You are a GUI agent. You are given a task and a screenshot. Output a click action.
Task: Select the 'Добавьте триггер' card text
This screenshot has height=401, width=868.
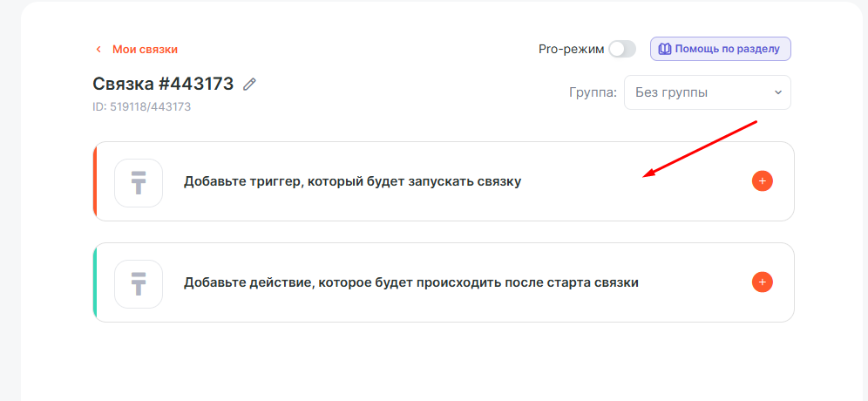click(352, 182)
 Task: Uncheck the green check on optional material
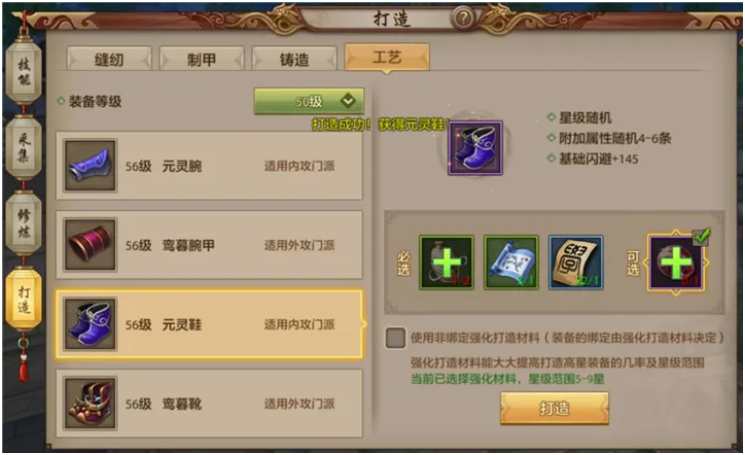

***

**What is expected**
Where a record holds a picture, leave the picture out and restate the rest word for word.

**Solved exercise**
You are a GUI agent. You are given a task and a screenshot. Output a click action.
Task: Select the 'Добавьте триггер' card text
This screenshot has height=401, width=868.
click(352, 182)
 Task: Uncheck the green check on optional material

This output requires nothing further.